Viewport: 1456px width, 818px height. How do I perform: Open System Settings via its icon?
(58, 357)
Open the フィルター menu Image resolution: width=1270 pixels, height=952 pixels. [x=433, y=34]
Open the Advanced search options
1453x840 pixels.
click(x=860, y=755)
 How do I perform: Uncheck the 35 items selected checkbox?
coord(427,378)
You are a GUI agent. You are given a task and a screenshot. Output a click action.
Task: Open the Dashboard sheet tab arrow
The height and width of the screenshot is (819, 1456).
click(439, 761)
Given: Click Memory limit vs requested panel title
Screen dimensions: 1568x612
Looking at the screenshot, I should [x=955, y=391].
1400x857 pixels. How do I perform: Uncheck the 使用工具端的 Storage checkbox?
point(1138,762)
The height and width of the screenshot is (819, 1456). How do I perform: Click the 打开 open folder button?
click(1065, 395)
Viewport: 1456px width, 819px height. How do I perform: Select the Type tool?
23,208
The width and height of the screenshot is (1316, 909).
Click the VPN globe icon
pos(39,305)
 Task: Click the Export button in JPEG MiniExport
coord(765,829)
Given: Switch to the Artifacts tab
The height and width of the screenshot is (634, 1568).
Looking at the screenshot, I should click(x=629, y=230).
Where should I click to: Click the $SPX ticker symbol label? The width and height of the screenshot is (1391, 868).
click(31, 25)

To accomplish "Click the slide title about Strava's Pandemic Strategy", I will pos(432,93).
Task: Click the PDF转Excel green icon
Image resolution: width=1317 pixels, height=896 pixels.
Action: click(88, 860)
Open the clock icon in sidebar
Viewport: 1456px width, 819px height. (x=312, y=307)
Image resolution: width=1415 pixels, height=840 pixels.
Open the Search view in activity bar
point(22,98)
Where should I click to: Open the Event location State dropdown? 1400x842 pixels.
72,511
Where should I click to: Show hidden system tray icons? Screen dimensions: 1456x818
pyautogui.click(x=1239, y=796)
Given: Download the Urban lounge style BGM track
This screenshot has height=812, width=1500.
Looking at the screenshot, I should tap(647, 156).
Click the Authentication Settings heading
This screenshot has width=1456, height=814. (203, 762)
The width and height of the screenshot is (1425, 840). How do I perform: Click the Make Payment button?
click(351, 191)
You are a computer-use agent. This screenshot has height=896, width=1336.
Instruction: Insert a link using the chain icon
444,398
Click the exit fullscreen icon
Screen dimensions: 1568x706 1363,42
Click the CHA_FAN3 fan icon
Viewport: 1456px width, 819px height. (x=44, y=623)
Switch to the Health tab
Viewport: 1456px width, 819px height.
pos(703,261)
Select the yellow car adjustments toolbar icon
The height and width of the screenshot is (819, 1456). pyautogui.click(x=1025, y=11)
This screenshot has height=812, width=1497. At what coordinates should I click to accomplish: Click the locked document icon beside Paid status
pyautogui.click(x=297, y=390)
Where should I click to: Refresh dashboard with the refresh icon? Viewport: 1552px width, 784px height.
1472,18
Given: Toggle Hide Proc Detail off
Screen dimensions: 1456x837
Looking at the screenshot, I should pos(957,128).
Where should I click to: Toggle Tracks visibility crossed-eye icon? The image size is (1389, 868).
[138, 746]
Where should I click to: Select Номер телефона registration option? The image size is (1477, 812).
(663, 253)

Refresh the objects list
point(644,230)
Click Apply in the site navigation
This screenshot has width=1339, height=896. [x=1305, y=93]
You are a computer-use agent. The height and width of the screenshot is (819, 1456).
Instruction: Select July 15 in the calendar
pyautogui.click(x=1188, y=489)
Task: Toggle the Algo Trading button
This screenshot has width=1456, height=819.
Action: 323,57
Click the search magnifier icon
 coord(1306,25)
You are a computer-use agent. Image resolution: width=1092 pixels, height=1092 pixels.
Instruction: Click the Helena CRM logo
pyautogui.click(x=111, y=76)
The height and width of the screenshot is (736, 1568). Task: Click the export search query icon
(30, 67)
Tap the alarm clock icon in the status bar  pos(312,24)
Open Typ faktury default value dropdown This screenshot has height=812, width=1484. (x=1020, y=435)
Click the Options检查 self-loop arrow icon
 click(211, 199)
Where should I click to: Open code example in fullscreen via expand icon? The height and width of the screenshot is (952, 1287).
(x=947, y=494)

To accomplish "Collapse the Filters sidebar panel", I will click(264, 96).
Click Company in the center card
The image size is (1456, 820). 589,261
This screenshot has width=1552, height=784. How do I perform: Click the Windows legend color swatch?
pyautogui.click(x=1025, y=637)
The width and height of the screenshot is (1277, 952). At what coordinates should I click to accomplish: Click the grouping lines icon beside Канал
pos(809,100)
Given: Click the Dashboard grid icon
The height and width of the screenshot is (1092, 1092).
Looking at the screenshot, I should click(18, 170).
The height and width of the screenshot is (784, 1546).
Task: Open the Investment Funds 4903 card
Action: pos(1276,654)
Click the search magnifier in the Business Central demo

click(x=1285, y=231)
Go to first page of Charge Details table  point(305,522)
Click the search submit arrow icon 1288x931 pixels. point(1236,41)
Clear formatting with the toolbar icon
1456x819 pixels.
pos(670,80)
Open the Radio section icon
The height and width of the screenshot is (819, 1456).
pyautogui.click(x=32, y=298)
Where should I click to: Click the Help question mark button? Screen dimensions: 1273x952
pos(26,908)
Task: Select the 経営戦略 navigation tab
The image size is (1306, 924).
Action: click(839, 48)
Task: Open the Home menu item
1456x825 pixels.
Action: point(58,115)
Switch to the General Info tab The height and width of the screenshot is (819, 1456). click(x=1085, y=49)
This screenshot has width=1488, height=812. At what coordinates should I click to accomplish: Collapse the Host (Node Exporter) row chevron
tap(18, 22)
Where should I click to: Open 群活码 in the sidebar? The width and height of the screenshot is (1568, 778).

= = =

# [Task to carry out]
Your task is to return all of the material exactly.

# [Response area]
Viewport: 1456px width, 818px height. How do I perform: Open System Settings via its icon?
(58, 357)
Open the フィルター menu Image resolution: width=1270 pixels, height=952 pixels. [x=433, y=34]
Open the Advanced search options
1453x840 pixels.
click(x=860, y=755)
 How do I perform: Uncheck the 35 items selected checkbox?
coord(427,378)
You are a GUI agent. You are given a task and a screenshot. Output a click action.
Task: Open the Dashboard sheet tab arrow
The height and width of the screenshot is (819, 1456).
click(439, 761)
Given: Click Memory limit vs requested panel title
Screen dimensions: 1568x612
Looking at the screenshot, I should [x=955, y=391].
1400x857 pixels. How do I perform: Uncheck the 使用工具端的 Storage checkbox?
point(1138,762)
The height and width of the screenshot is (819, 1456). How do I perform: Click the 打开 open folder button?
click(1065, 395)
Viewport: 1456px width, 819px height. How do I perform: Select the Type tool?
23,208
The width and height of the screenshot is (1316, 909).
Click the VPN globe icon
pos(39,305)
 Task: Click the Export button in JPEG MiniExport
coord(765,829)
Given: Switch to the Artifacts tab
The height and width of the screenshot is (634, 1568).
Looking at the screenshot, I should click(x=629, y=230).
Where should I click to: Click the $SPX ticker symbol label? The width and height of the screenshot is (1391, 868).
click(31, 25)

To accomplish "Click the slide title about Strava's Pandemic Strategy", I will pos(432,93).
Task: Click the PDF转Excel green icon
Image resolution: width=1317 pixels, height=896 pixels.
Action: click(88, 860)
Open the clock icon in sidebar
Viewport: 1456px width, 819px height. (x=312, y=307)
Image resolution: width=1415 pixels, height=840 pixels.
Open the Search view in activity bar
point(22,98)
Where should I click to: Open the Event location State dropdown? 1400x842 pixels.
72,511
Where should I click to: Show hidden system tray icons? Screen dimensions: 1456x818
pyautogui.click(x=1239, y=796)
Given: Download the Urban lounge style BGM track
This screenshot has height=812, width=1500.
Looking at the screenshot, I should tap(647, 156).
Click the Authentication Settings heading
This screenshot has width=1456, height=814. (203, 762)
The width and height of the screenshot is (1425, 840). How do I perform: Click the Make Payment button?
click(351, 191)
You are a computer-use agent. This screenshot has height=896, width=1336.
Instruction: Insert a link using the chain icon
444,398
Click the exit fullscreen icon
Screen dimensions: 1568x706 1363,42
Click the CHA_FAN3 fan icon
Viewport: 1456px width, 819px height. (x=44, y=623)
Switch to the Health tab
Viewport: 1456px width, 819px height.
pos(703,261)
Select the yellow car adjustments toolbar icon
The height and width of the screenshot is (819, 1456). pyautogui.click(x=1025, y=11)
This screenshot has height=812, width=1497. At what coordinates should I click to accomplish: Click the locked document icon beside Paid status
pyautogui.click(x=297, y=390)
Where should I click to: Refresh dashboard with the refresh icon? Viewport: 1552px width, 784px height.
1472,18
Given: Toggle Hide Proc Detail off
Screen dimensions: 1456x837
Looking at the screenshot, I should pos(957,128).
Where should I click to: Toggle Tracks visibility crossed-eye icon? The image size is (1389, 868).
[138, 746]
Where should I click to: Select Номер телефона registration option? The image size is (1477, 812).
(663, 253)

Refresh the objects list
point(644,230)
Click Apply in the site navigation
This screenshot has width=1339, height=896. [x=1305, y=93]
You are a computer-use agent. The height and width of the screenshot is (819, 1456).
Instruction: Select July 15 in the calendar
pyautogui.click(x=1188, y=489)
Task: Toggle the Algo Trading button
This screenshot has width=1456, height=819.
Action: 323,57
Click the search magnifier icon
 coord(1306,25)
You are a computer-use agent. Image resolution: width=1092 pixels, height=1092 pixels.
Instruction: Click the Helena CRM logo
pyautogui.click(x=111, y=76)
The height and width of the screenshot is (736, 1568). Task: Click the export search query icon
(30, 67)
Tap the alarm clock icon in the status bar  pos(312,24)
Open Typ faktury default value dropdown This screenshot has height=812, width=1484. (x=1020, y=435)
Click the Options检查 self-loop arrow icon
 click(211, 199)
Where should I click to: Open code example in fullscreen via expand icon? The height and width of the screenshot is (952, 1287).
(x=947, y=494)

To accomplish "Collapse the Filters sidebar panel", I will click(264, 96).
Click Company in the center card
The image size is (1456, 820). 589,261
This screenshot has width=1552, height=784. How do I perform: Click the Windows legend color swatch?
pyautogui.click(x=1025, y=637)
The width and height of the screenshot is (1277, 952). At what coordinates should I click to accomplish: Click the grouping lines icon beside Канал
pos(809,100)
Given: Click the Dashboard grid icon
The height and width of the screenshot is (1092, 1092).
Looking at the screenshot, I should click(18, 170).
The height and width of the screenshot is (784, 1546).
Task: Open the Investment Funds 4903 card
Action: pos(1276,654)
Click the search magnifier in the Business Central demo

click(x=1285, y=231)
Go to first page of Charge Details table  point(305,522)
Click the search submit arrow icon 1288x931 pixels. point(1236,41)
Clear formatting with the toolbar icon
1456x819 pixels.
pos(670,80)
Open the Radio section icon
The height and width of the screenshot is (819, 1456).
pyautogui.click(x=32, y=298)
Where should I click to: Click the Help question mark button? Screen dimensions: 1273x952
pos(26,908)
Task: Select the 経営戦略 navigation tab
The image size is (1306, 924).
Action: click(839, 48)
Task: Open the Home menu item
1456x825 pixels.
Action: point(58,115)
Switch to the General Info tab The height and width of the screenshot is (819, 1456). click(x=1085, y=49)
This screenshot has width=1488, height=812. At what coordinates should I click to accomplish: Collapse the Host (Node Exporter) row chevron
tap(18, 22)
Where should I click to: Open 群活码 in the sidebar? The width and height of the screenshot is (1568, 778).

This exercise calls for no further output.